What to work on:
A single number is the answer here: the count of lines in the data below that include the word "text".

Stored data:
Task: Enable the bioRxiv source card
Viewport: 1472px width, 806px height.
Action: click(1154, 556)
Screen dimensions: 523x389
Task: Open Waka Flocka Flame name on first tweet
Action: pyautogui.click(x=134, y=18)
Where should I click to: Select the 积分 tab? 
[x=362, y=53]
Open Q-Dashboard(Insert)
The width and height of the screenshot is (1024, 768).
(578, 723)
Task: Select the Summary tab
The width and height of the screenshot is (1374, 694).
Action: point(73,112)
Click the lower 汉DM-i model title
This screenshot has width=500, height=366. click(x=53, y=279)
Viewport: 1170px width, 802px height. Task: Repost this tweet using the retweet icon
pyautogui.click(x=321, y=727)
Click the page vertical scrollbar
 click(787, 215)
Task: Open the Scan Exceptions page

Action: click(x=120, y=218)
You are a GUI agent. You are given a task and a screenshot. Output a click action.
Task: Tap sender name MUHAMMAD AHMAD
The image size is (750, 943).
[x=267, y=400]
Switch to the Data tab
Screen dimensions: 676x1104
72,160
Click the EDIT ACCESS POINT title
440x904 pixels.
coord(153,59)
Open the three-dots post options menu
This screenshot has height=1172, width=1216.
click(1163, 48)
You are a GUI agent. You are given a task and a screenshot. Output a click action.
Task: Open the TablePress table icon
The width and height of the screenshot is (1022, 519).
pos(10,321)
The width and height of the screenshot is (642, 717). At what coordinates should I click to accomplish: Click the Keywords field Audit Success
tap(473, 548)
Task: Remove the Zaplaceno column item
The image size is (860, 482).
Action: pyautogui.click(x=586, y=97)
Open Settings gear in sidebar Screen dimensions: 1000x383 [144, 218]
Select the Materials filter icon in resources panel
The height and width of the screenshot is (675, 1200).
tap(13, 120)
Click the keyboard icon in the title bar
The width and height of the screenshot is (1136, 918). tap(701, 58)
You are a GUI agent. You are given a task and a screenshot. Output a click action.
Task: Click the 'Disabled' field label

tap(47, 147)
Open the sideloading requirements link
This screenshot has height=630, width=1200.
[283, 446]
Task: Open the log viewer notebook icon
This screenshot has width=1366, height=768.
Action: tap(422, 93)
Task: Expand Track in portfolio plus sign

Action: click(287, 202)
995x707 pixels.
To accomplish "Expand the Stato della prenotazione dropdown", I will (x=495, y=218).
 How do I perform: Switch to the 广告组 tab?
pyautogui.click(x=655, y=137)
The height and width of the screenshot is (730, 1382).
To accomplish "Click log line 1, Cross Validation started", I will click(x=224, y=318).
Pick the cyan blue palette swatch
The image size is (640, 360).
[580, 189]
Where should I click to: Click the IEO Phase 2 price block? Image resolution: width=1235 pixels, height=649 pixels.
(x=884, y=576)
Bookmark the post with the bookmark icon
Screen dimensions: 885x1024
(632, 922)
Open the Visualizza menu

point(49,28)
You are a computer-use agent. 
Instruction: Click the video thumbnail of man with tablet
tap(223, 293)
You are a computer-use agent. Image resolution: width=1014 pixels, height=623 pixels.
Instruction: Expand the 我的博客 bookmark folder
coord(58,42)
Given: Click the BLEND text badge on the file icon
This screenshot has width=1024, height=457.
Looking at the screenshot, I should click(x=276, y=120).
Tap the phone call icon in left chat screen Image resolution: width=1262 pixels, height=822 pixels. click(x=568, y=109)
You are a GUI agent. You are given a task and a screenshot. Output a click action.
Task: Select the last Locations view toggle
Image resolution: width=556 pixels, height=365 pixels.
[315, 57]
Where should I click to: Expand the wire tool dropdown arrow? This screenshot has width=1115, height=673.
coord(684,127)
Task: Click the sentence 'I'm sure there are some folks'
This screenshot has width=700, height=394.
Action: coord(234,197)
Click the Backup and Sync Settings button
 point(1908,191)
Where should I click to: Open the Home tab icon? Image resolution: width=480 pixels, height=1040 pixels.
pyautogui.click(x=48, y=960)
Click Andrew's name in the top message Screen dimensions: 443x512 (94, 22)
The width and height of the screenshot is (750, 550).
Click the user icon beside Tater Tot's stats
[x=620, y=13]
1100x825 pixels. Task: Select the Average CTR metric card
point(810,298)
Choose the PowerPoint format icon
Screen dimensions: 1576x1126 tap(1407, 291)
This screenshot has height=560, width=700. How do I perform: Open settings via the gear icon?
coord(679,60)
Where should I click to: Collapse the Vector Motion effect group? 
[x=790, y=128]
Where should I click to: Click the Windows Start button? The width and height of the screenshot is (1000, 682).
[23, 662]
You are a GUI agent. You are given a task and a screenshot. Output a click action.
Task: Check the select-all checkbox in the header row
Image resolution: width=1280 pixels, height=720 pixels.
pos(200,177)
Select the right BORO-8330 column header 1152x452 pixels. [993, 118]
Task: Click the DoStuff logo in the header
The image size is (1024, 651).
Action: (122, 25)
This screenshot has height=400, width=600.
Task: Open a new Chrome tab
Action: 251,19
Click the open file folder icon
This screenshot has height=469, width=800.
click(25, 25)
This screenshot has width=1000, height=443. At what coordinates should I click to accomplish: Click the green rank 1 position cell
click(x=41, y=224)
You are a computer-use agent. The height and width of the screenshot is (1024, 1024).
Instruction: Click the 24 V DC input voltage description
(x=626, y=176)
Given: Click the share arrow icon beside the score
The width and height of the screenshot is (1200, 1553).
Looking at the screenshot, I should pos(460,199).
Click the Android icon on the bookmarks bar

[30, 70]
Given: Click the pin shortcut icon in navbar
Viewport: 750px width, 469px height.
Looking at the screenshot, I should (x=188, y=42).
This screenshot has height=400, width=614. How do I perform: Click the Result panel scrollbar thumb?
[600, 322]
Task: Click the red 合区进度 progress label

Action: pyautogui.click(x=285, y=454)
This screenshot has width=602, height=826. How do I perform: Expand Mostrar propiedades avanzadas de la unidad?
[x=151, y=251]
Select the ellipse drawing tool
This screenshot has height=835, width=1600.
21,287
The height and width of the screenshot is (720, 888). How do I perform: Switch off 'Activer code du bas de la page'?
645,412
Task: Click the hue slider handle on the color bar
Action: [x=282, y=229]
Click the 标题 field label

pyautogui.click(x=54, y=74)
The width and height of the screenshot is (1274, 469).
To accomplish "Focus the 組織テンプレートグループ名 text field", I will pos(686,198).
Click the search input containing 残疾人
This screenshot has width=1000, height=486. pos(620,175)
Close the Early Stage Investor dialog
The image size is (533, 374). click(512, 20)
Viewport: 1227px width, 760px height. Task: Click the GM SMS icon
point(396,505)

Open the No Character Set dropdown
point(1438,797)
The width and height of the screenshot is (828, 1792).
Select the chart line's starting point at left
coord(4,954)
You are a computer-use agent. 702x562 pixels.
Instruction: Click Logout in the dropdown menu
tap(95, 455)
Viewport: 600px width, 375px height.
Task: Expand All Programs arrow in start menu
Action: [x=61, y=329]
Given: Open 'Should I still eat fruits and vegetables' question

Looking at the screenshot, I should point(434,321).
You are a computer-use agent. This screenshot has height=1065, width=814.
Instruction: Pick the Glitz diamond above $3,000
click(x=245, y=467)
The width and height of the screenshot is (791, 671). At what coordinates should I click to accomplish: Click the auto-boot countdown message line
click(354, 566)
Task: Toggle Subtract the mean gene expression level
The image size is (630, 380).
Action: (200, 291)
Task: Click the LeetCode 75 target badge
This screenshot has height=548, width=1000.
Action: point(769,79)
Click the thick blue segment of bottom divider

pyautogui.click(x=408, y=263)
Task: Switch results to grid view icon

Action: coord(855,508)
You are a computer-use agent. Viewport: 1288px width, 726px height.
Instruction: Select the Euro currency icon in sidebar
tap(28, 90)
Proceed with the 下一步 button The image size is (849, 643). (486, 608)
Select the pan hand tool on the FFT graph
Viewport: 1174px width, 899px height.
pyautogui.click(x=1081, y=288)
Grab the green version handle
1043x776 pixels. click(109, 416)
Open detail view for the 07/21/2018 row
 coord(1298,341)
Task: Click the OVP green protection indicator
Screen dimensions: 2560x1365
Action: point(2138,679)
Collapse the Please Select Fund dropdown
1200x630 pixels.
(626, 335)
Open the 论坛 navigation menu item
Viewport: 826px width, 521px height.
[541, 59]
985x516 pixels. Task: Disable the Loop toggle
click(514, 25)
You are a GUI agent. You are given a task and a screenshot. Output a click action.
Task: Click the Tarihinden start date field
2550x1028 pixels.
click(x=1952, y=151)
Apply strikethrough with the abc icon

Output for this task:
2